I have many friends using Groupons, and other similar group discount sites, and they always seem very happy with the deals they are getting. They post links on Facebook for the deals so other friends can take advantage of low prices at restaurants, movies, spas or other products.
Time.com reports sites such as Groupon, BuyWithMe, DealSwarm, LivingSocial are projected to pull- in $5 billion this year.
But there is also an ancillary industry building up around these sites — the resale market for coupons that seemed like a great deal at the time but then the person realizes they really aren’t going to use it: it’s called “Groupon Remorse.”
“How often do group-coupon buyers suffer “Groupon remorse,” as the Globe calls it—when the initial sensation of “What a deal!” is followed by “Why did I buy that?” It’s hard to get an answer there. The coupon sites don’t reveal redemption rates, though one store owner interviewed in the Boston Globe story was told by two daily deal site reps that 20% to 30% of purchased coupons are never used. Mind you, it’s in the interests of both the deal sites and the businesses featured for redemption rates to be as low as possible: That’s money earned for no services rendered whatsoever. ”
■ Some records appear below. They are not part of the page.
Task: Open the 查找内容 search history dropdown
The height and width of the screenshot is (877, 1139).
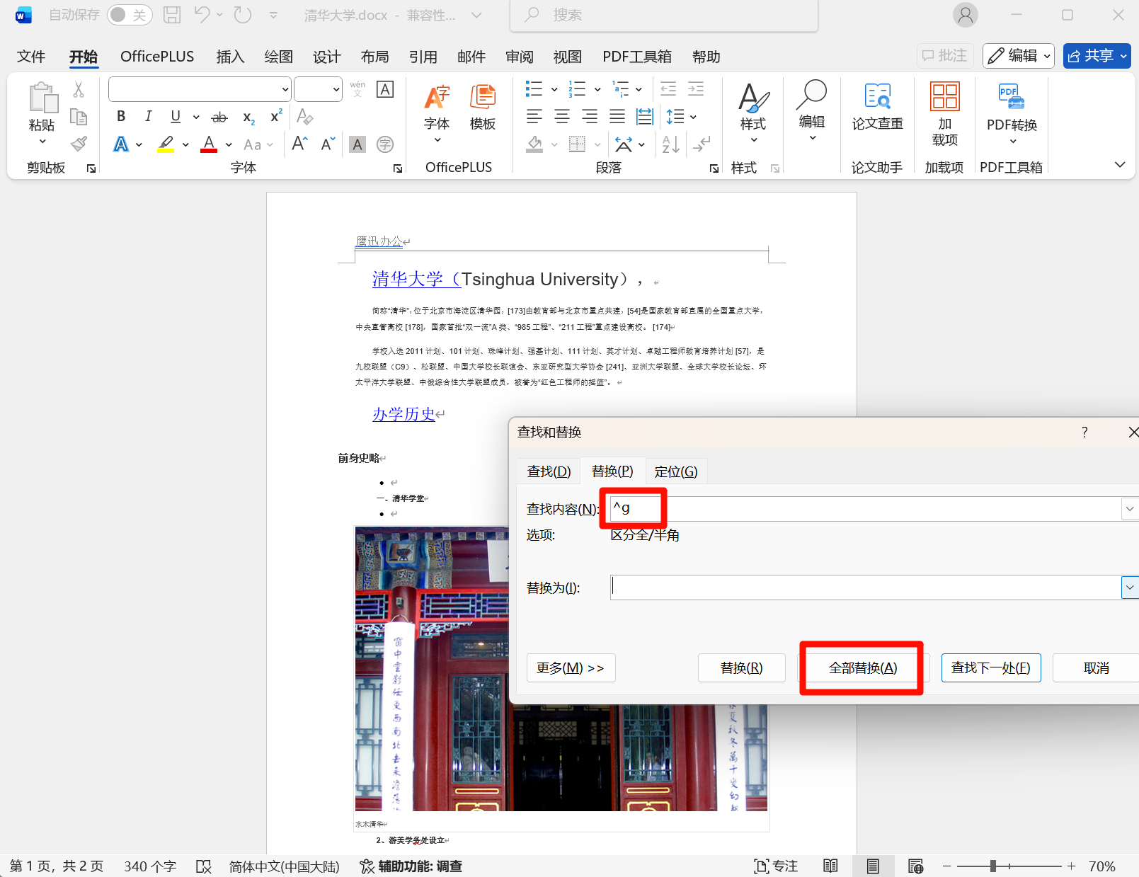Action: point(1129,508)
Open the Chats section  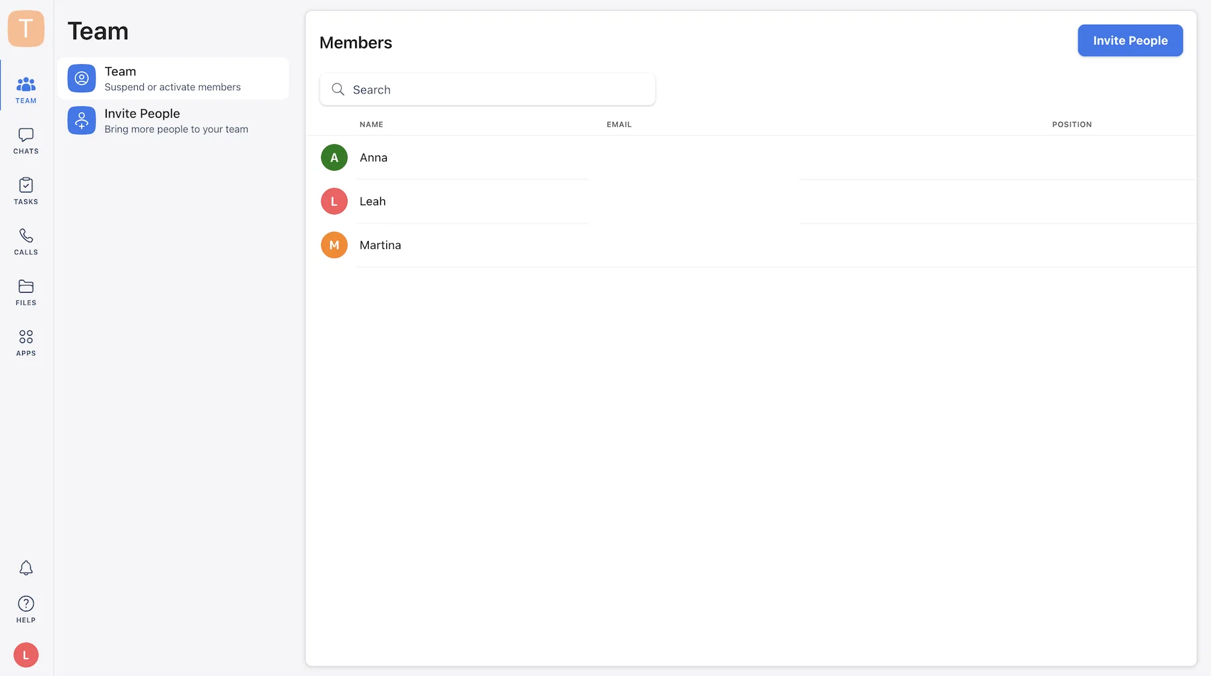click(26, 140)
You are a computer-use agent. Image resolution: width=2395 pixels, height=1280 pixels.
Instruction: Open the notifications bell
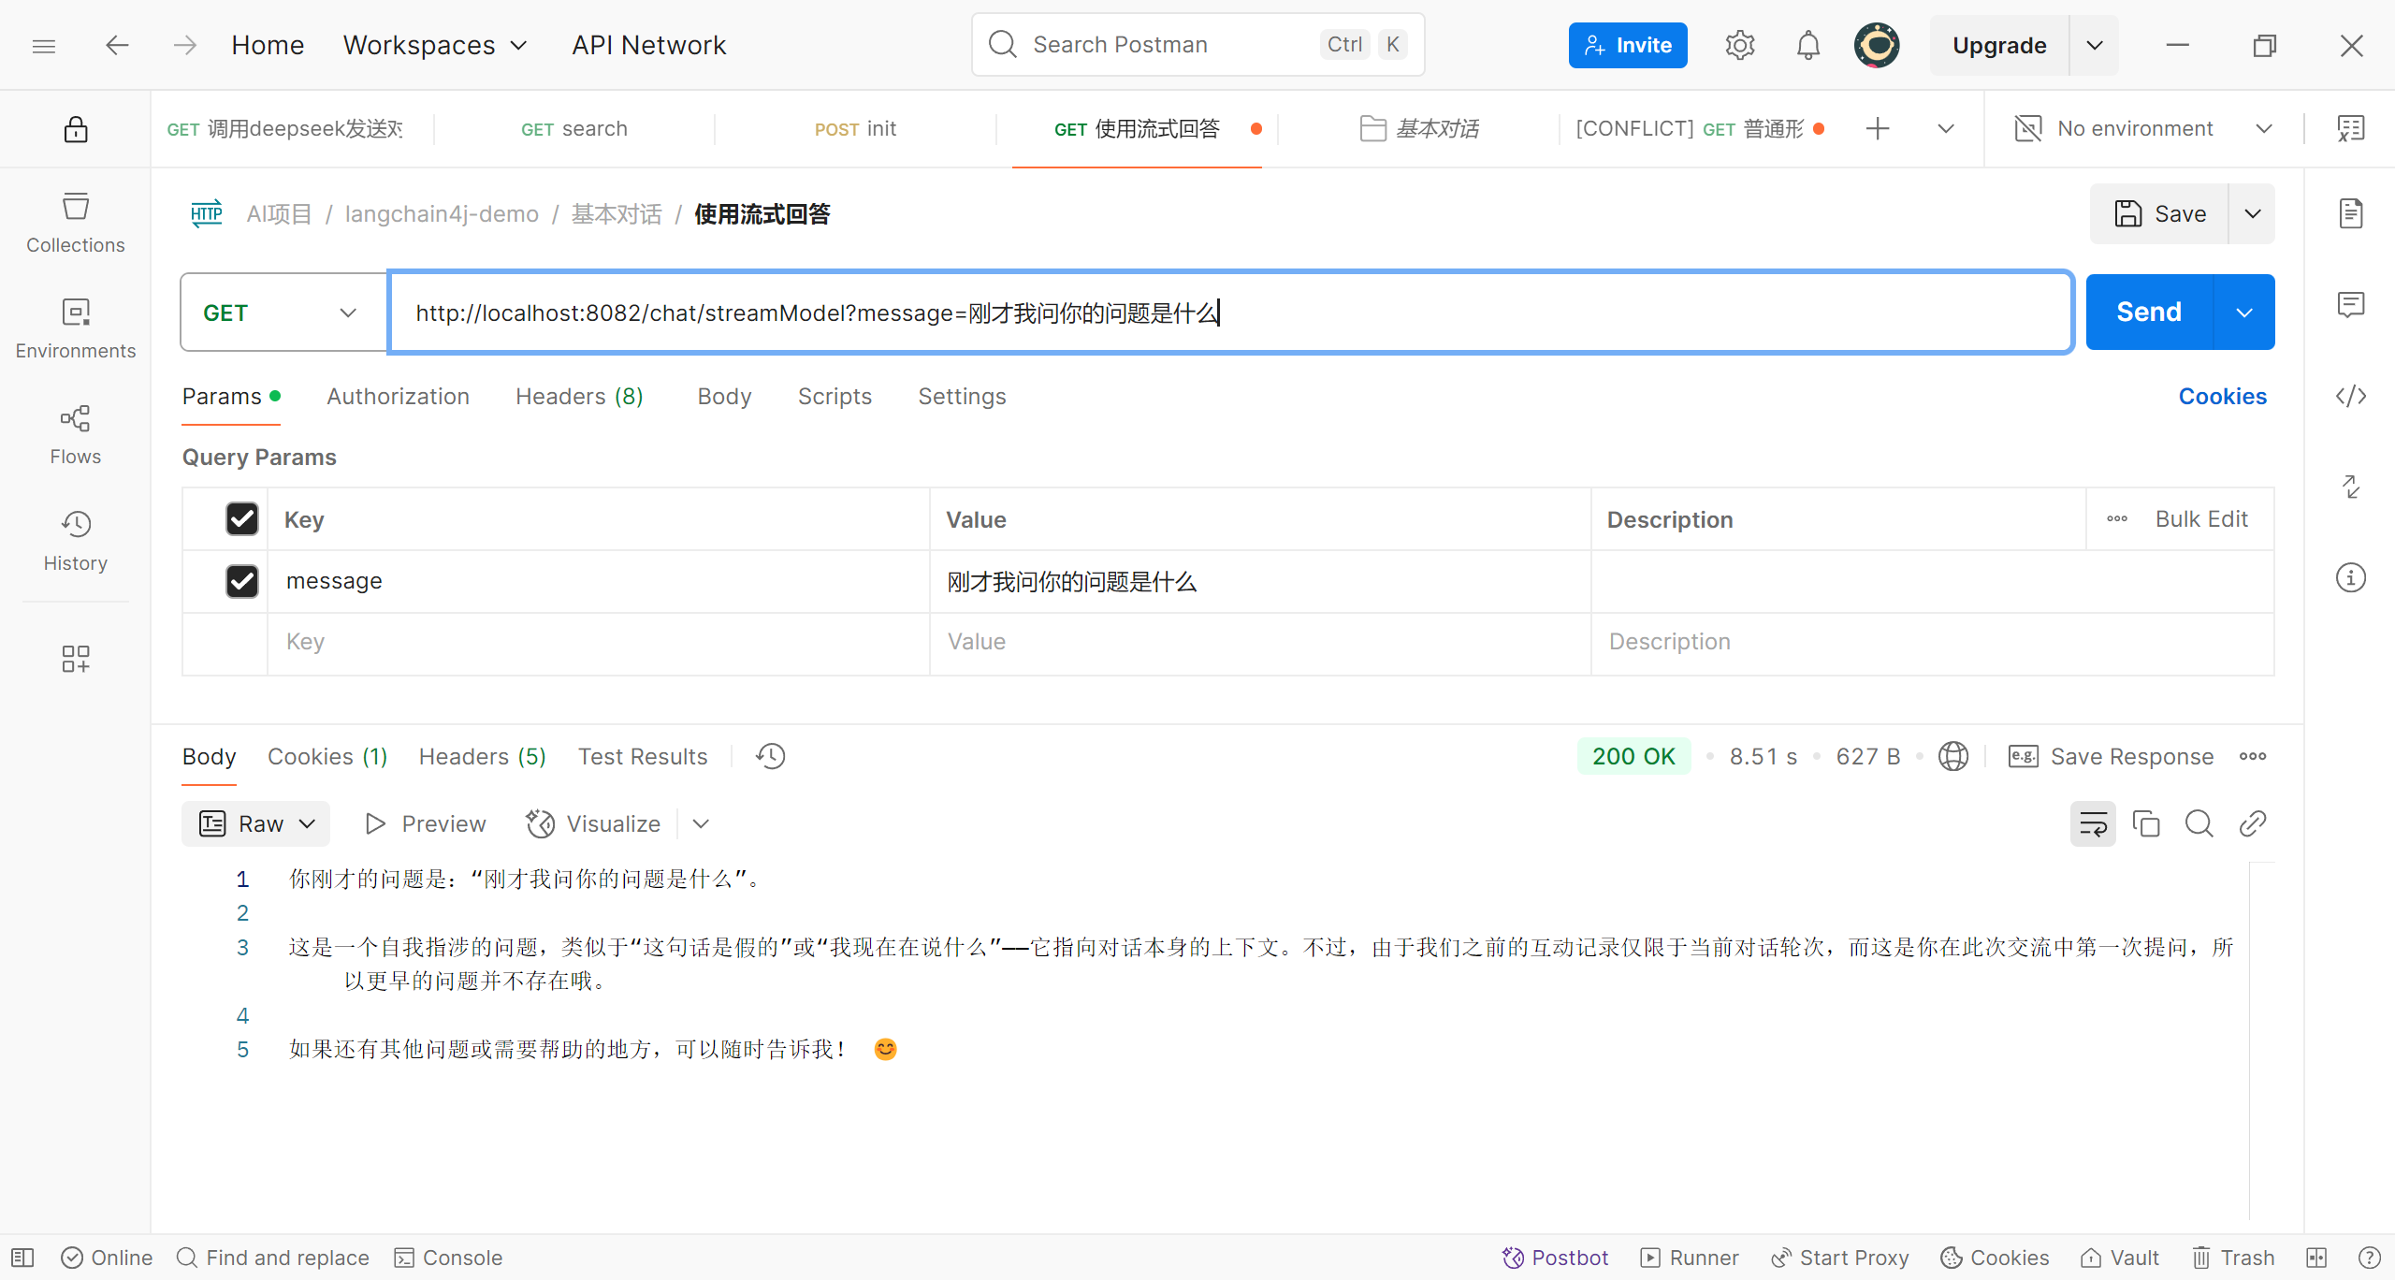point(1807,45)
“It’s easy to see how a coupon enthusiast might find it hard to use the occasional coupon, especially since they typically expire within a few months, and since they’re often bought on a whim. But the Globe chronicles some coupon buyers who completely went overboard and are swimming in coupons they’ll never use. One woman made a spreadsheet to track all of her coupon purchases and their expiration dates.”
“Why in the world do people feel compelled to snap up “bargains” they clearly don’t need, and that stand a good chance of never even using?”
“These daily deal sites have managed to bring excitement of the classic “limited-time only” marketing scheme to a whole ‘nother level. These deals make people feel special—that they’re on the inside, that they’re smart and savvy. What with the time constraints involved, there’s the risk of losing out if you don’t act quickly. And who wants to miss out on the chance to feel special, smart, and savvy?”
“There’s an expansive 12-part series on Groupon at RetailDoc, which was written mainly to warn businesses of the downsides of doing business with daily deal sites, but that also offers some insight as to why consumers go nuts for these deals:”
“In a depersonalized world where many are anxious about their jobs, their finances and their relationships, shoppers who use coupons are, by extension made to feel smart. “See how much money I saved,” is a way to say ‘I’m no fool.’”
I clicked on a Groupon link a friend posted yesterday for a half-price subscription to the AJC. The clock really does make you want to buy, buy, buy! And I did feel compelled to share the link too. (I was pulled away from my desk before I emailed it out to others but you do want to share the deal you found!)
I haven’t used Groupon or Deal Swarm (yet), but I think consumers can have similar experiences at stores like Costco. There’s no physical clock ticking down but you see these amazing deals and want to get it before you leave the store – do you really need 40 Capri Suns for $7? Do you really need a 3-lb bag of wings for $12 (examples are approximate)? But you’re there and you kind of feel like “Oh, I better snap that up.” So I don’t think it’s just on the group deal sites.
Are you using group deal sites? Which ones do you use the most? What have you bought on the sites? Have you taken advantage of every coupon you have bought? Have you ever had “Groupon Remorse?” Have you resold any of the items you bought? Have you wished you could resale?